I find it interesting that non E Marked tyres are still in circulation seeming it is illegal AND that it has not been picked up. Again this is more of this Gov rubbish. Set down a law and then do not police it properly. Making laws is one thing but if they are not policed, it is totally pointless. Again I am being officious .. and that is usually not my nature, just "method acting" with this kind of mindset 

Bob


----------



## Digger (22 Apr 2010)

Any update on this, I have just purchased 4 new pirelli P6000 's and I can only find 1 tyre that has the E mark, i think E3 to be precise. Surely a top brand like Pirelli 
would have this marking and it was a well known Irish tyre fitter installed them.


----------



## bobalong (23 Apr 2010)

Digger said:


> Any update on this, I have just purchased 4 new pirelli P6000 's and I can only find 1 tyre that has the E mark, i think E3 to be precise. Surely a top brand like Pirelli
> would have this marking and it was a well known Irish tyre fitter installed them.



Forget any updates, no need for them. You need this E Mark .. end of. I would go straight back now to your well known Irish tyre fitter and hand them back. Particularly if your NCT is due up any time soon ...

Bob


----------



## killacam (23 Apr 2010)

i work at the Nct but im not repersenting them here (im just a lowly inspector). The E mark can be on the inner or outer sidewall, in fact on some tyres with the "outside" part facing correctly towords the outside, you will find the e mark on the inner sidewall. So this is not a major issue, as us "Nct crowd"  do inspect all sides of your tyre to ensure its structure is sound and complies to the rules.

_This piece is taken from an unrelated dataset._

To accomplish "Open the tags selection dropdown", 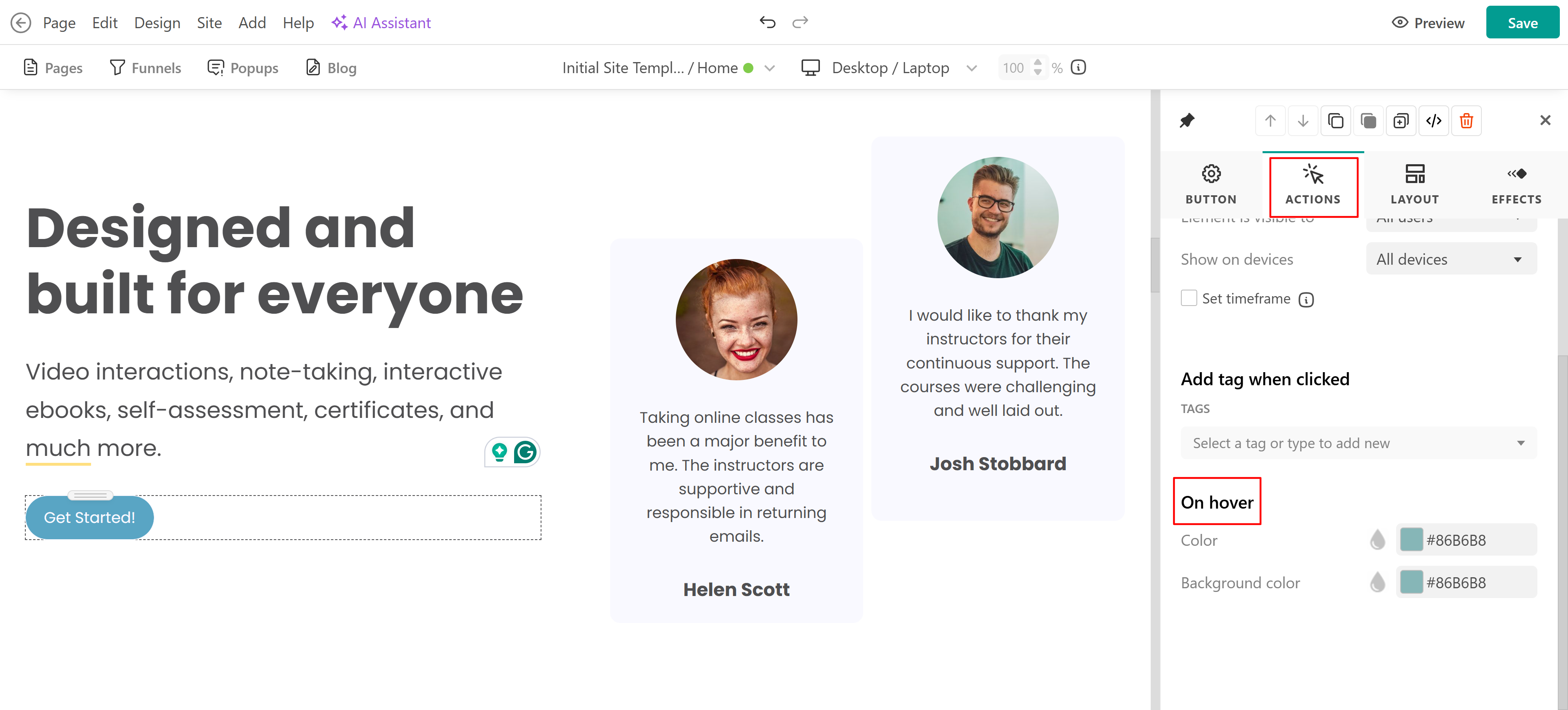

I have found very few tyres without an e mark, with the Chineese rubbish such as Sunny,Wanlai ect theese seem to mostly have an e mark but its a lottery tbh...there are also a few Goodyear Eagle NCT, and F1's going around that have "made in china" on them and theese have presented without the mark, however the ones made elsewhere such as Thailand/Poland do have the mark....also some Bridgestones have made their way here without the mark....but basicaly, why not leave it up to the NCT to inspect them, thats our job, and please bear in mind that a re-inspection on your tyres is free if its found that they dont have the mark, even despite the rubbish you will hear on Joe Duffy ect ect..


----------



## Leo (23 Apr 2010)

killacam said:


> ....but basicaly, why not leave it up to the NCT to inspect them, thats our job


 
Thanks for your input Killacam. However, the issue a number of people here have is that they have recently paid good money for tyres which do not bear this mark. In these cases, it would be best to return to the source and address the problem sooner rather than later.
Leo


----------



## bobalong (23 Apr 2010)

Hi Killacam,

Good to hear that its both sides that are checked. 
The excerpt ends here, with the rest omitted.